A. Delegation of Subordinate Rule-Making Power
The most common form is the delegation of authority to issue implementing rules and regulations.
Congress may enact a law and authorize the President, executive departments, or administrative agencies to issue rules necessary to implement it. These rules are sometimes called subordinate legislation. They have the force and effect of law if they are within the authority granted by statute and consistent with the Constitution and the statute being implemented.
The President’s power of control over executive departments also makes presidential supervision of rule-making significant. Administrative agencies under the executive branch may issue regulations, but they remain subject to presidential control unless the Constitution or law provides otherwise.
However, implementing rules cannot amend, expand, or contradict the statute. The President may fill in details, but cannot change legislative policy. An administrative regulation that goes beyond the statute is invalid.
B. Delegation of Tariff Powers
The Constitution expressly allows Congress to authorize the President to adjust tariff rates, import and export quotas, tonnage and wharfage dues, and other duties or imposts within the framework of national development.
This is one of the clearest constitutional exceptions to the non-delegation doctrine. Tariff policy requires speed, flexibility, and technical judgment. International trade conditions change rapidly, and Congress may not be able to respond promptly through ordinary legislation.
Still, the delegation must be made by law and must operate within the limits Congress prescribes. The President does not possess unlimited tariff power. The authority exists because Congress grants it under constitutional authorization.
C. Emergency Powers
The Constitution authorizes Congress, in times of war or other national emergency, to grant the President emergency powers. These powers must be:
- Granted by law;
- For a limited period;
- Subject to restrictions prescribed by Congress;
- Exercised to carry out a declared national policy; and
- Withdrawable by Congress through resolution.
Emergency powers are exceptional. They are justified by necessity, but they do not erase constitutional limits. The President cannot rely on a general claim of emergency to exercise legislative power. There must be a congressional grant, and the grant must be limited.
Emergency powers are also distinct from the President’s commander-in-chief powers. The President may call out the armed forces, suspend the privilege of the writ of habeas corpus, or place the Philippines or any part thereof under martial law under constitutional conditions. But these are executive and military powers, not a general license to legislate.
D. Delegation Relating to Reorganization of the Executive Branch
Congress may authorize the President to reorganize executive offices to promote economy, efficiency, and administrative effectiveness. Such delegation is generally acceptable when limited to the executive branch and guided by standards.

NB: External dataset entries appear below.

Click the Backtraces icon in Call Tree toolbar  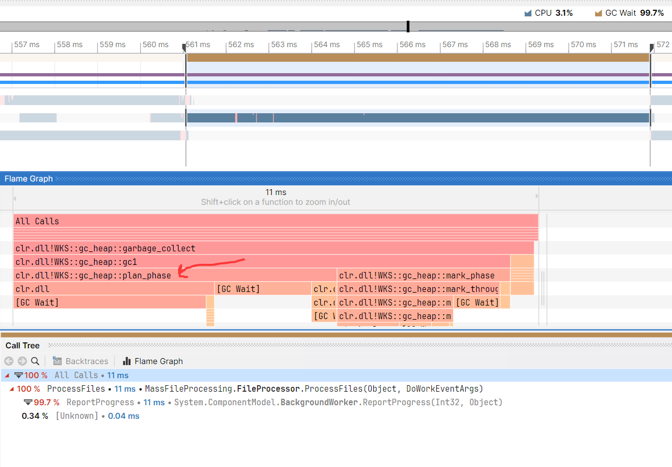(x=57, y=361)
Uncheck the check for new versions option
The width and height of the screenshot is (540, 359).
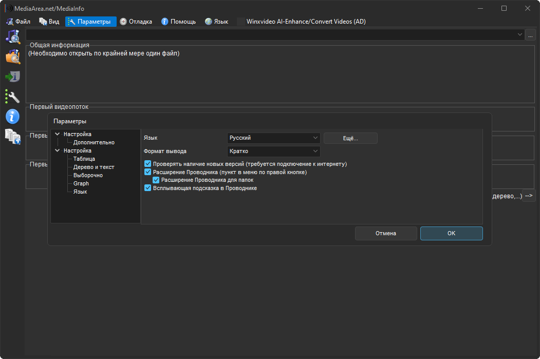point(148,164)
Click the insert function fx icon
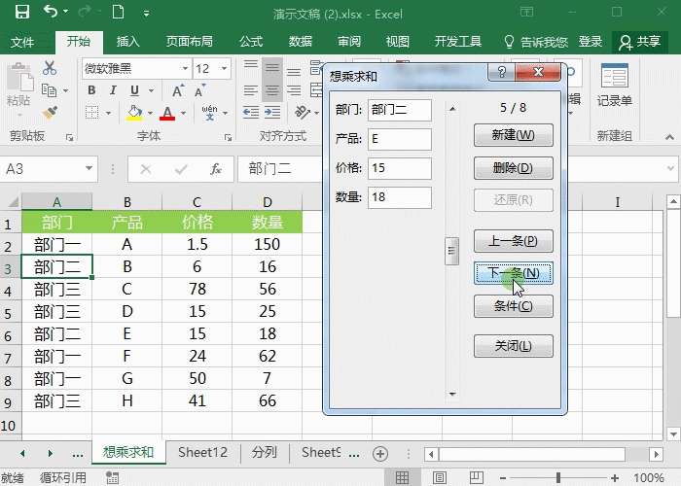 coord(216,168)
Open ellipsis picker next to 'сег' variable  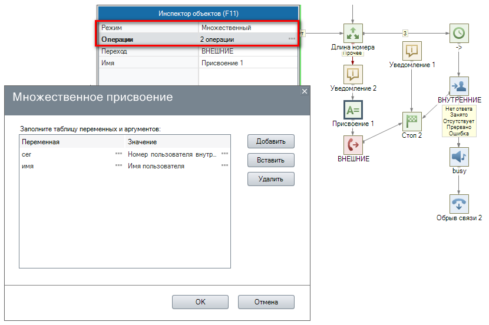tap(118, 154)
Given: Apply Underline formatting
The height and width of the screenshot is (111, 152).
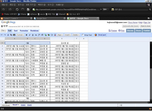Looking at the screenshot, I should pyautogui.click(x=33, y=35).
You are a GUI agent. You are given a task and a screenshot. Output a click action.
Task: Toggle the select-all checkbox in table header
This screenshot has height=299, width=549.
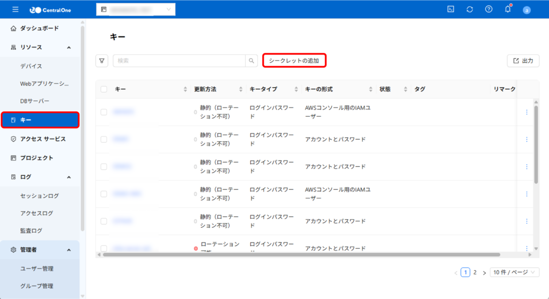point(104,89)
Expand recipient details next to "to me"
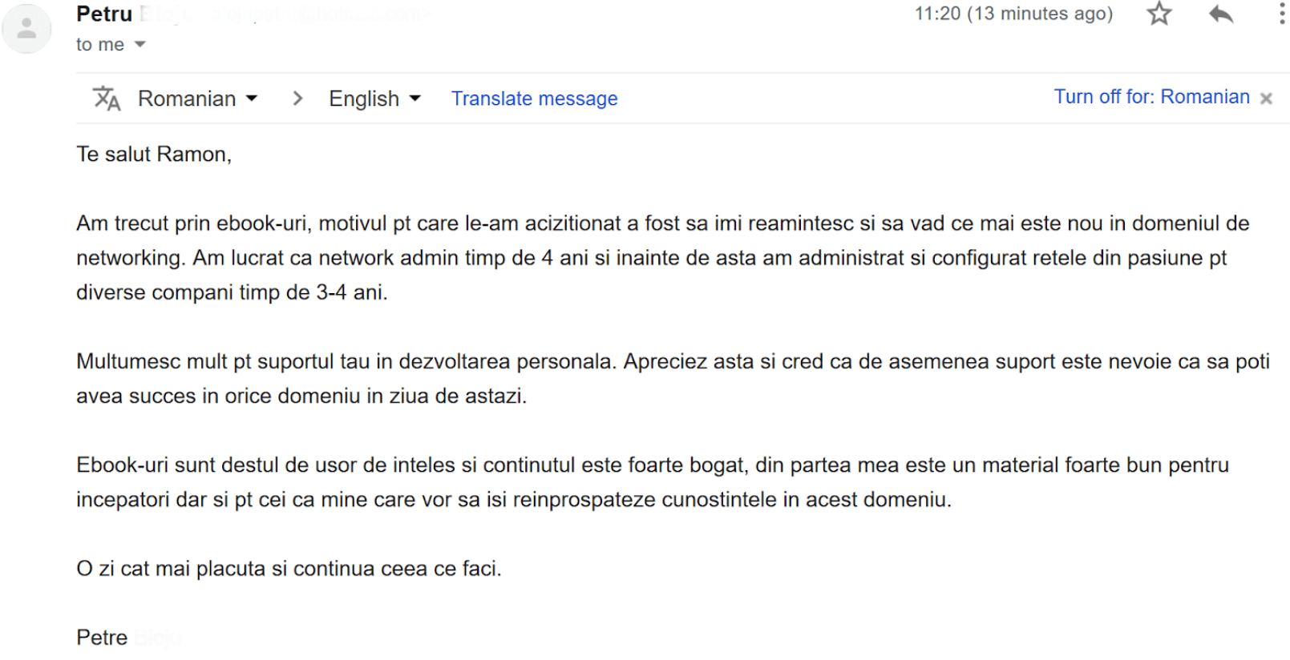 tap(140, 45)
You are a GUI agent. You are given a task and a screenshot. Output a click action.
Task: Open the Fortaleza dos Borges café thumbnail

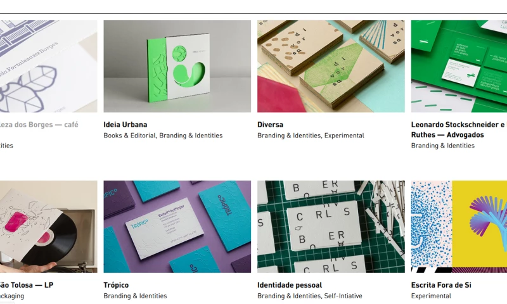point(49,67)
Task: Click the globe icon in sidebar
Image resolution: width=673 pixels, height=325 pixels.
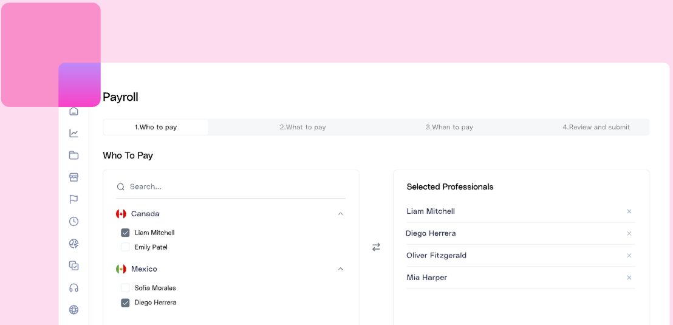Action: click(73, 310)
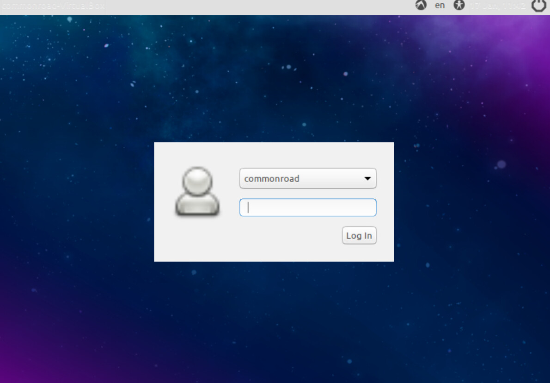Open the power menu icon
The width and height of the screenshot is (550, 383).
click(538, 6)
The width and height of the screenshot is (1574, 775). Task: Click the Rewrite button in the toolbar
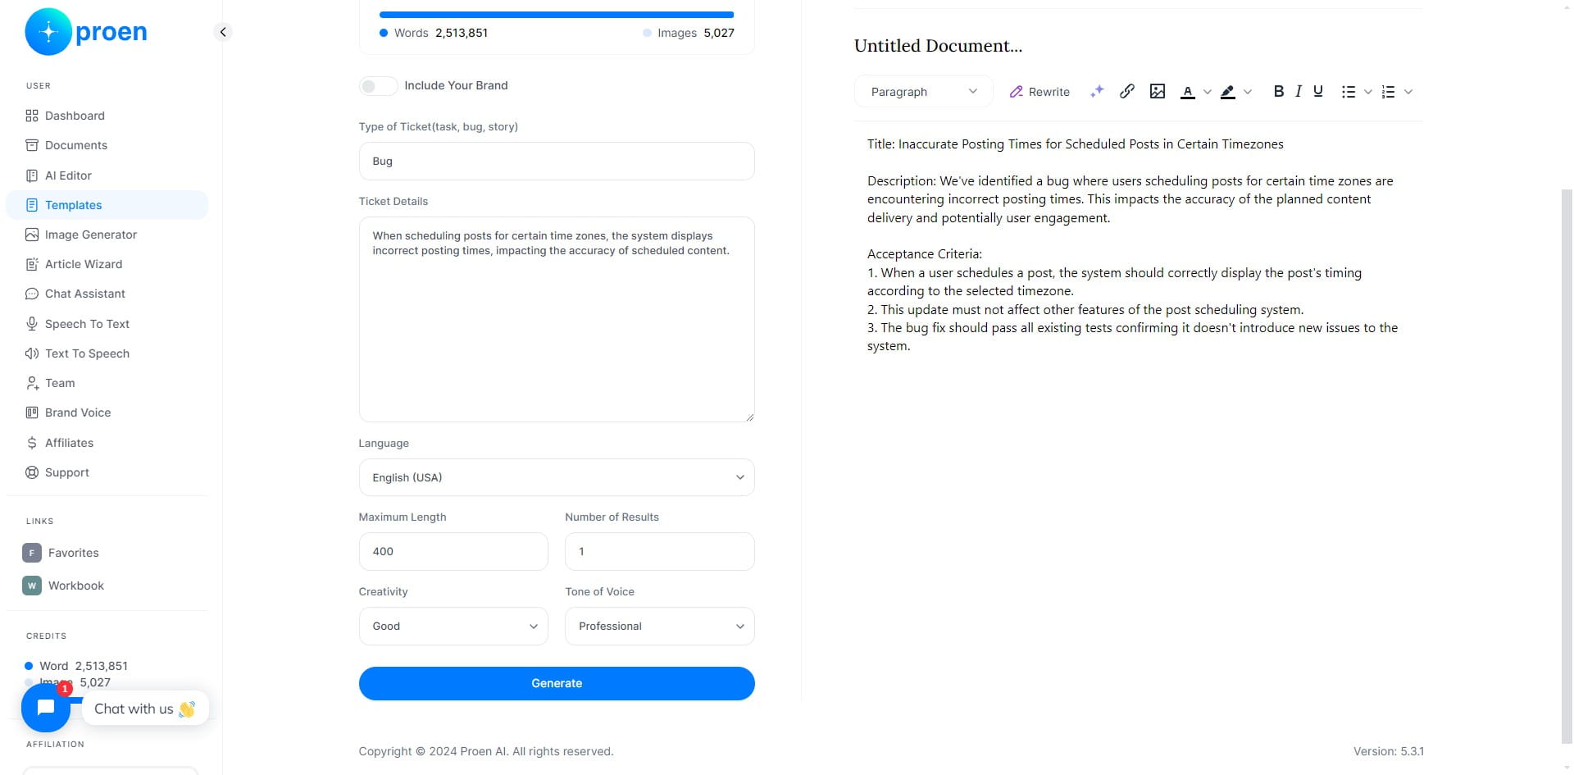1039,92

The President also has constitutional control over executive departments, bureaus, and offices. But the creation, abolition, or substantial alteration of public offices often involves legislative power, especially when the office is created by statute or when rights, tenure, appropriations, and jurisdiction are affected.
Thus, presidential reorganization authority must be based on law unless it concerns internal arrangements that fall within executive control.

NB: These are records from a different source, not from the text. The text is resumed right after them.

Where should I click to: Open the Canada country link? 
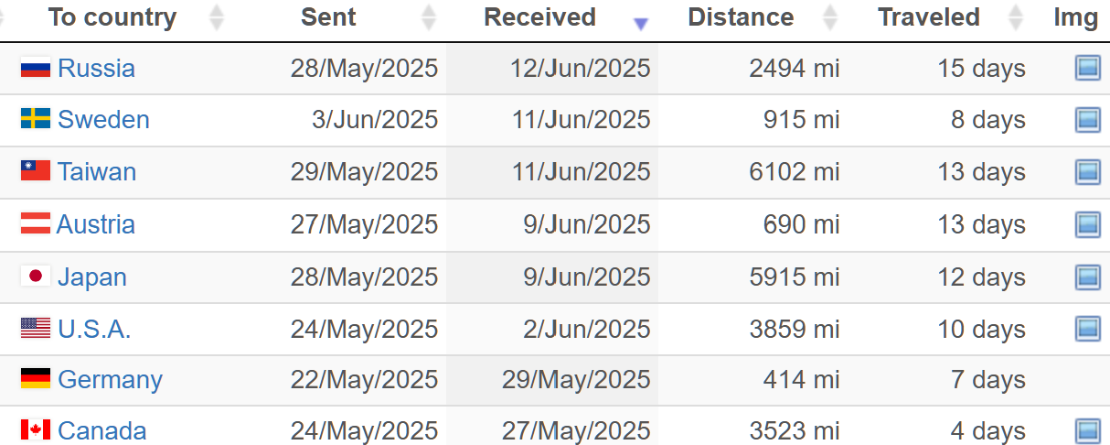point(101,431)
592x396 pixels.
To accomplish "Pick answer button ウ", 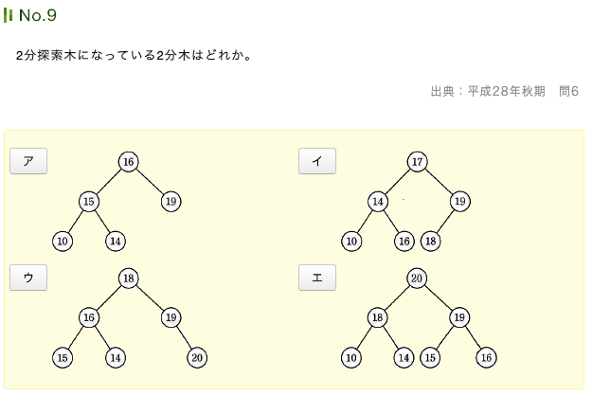I will pyautogui.click(x=28, y=277).
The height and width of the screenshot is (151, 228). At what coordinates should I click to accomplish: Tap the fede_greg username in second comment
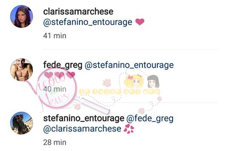[x=63, y=65]
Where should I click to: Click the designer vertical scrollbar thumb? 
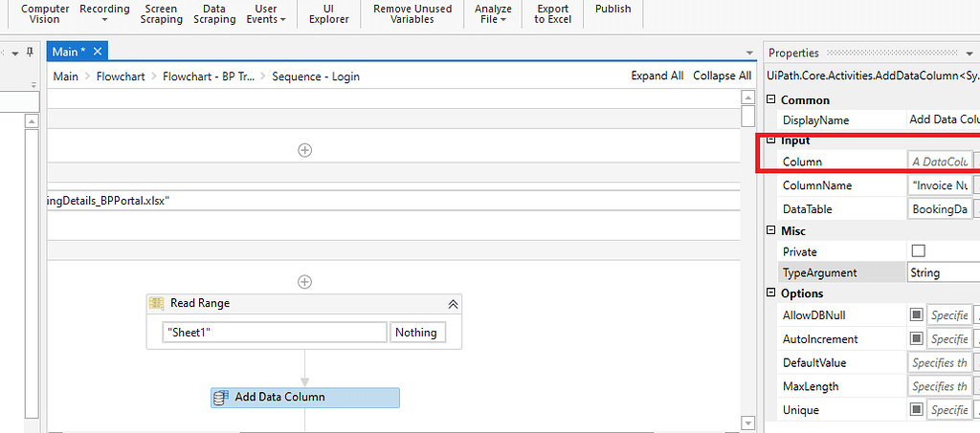(748, 116)
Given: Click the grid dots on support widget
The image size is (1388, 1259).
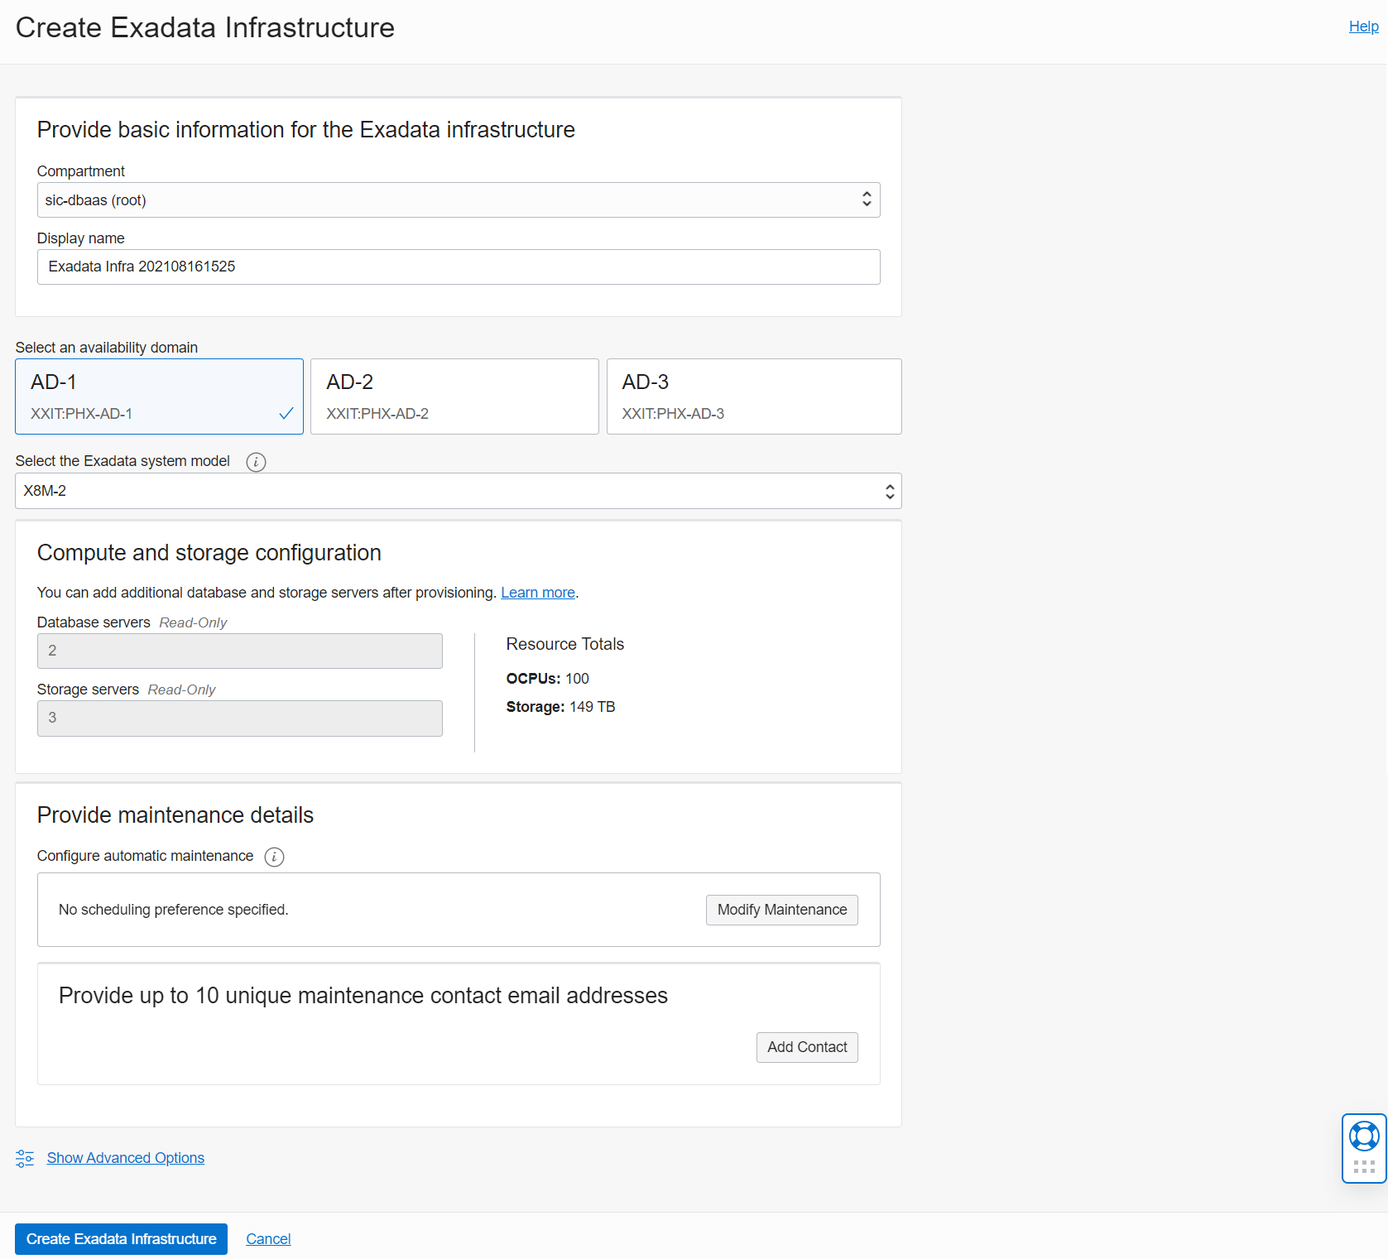Looking at the screenshot, I should [1363, 1167].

E. Delegation of Fact-Finding Authority
Congress may make the operation of a law depend on the existence of certain facts, and may authorize the President to ascertain those facts.
This is not considered an improper delegation because Congress has already made the policy decision. The President merely determines whether the factual conditions exist for the law to operate.
For example, Congress may provide that certain measures shall take effect when the President finds that a shortage, national emergency, public danger, or specified economic condition exists. The validity depends on whether Congress has stated the policy and conditions clearly enough.
F. Delegation in Administrative and Economic Regulation
Modern regulatory statutes often require discretion. The President and executive agencies may be authorized to regulate prices, licensing, public utilities, foreign investment, banking, customs, public health, environment, labor standards, transport, energy, or telecommunications.
These delegations are generally valid when the law supplies standards and the discretion is technical, administrative, or fact-based. The more specialized the area, the more courts tend to accept administrative flexibility, provided the statutory purpose is ascertainable.
VI. Delegation and Administrative Agencies
Although the topic concerns delegation to the President, much of Philippine delegation doctrine applies equally to administrative agencies. Agencies are often located under the executive branch, and their authority is ordinarily derived from statutes implemented under presidential control.
Administrative agencies may exercise quasi-legislative power when they issue rules and regulations. They may also exercise quasi-judicial power when they adjudicate disputes within their statutory jurisdiction.
The validity of agency rule-making depends on the same principles: the statute must be complete and must provide sufficient standards. Agencies cannot create new rights, impose new burdens, or define new crimes unless the statute authorizes them within constitutional limits.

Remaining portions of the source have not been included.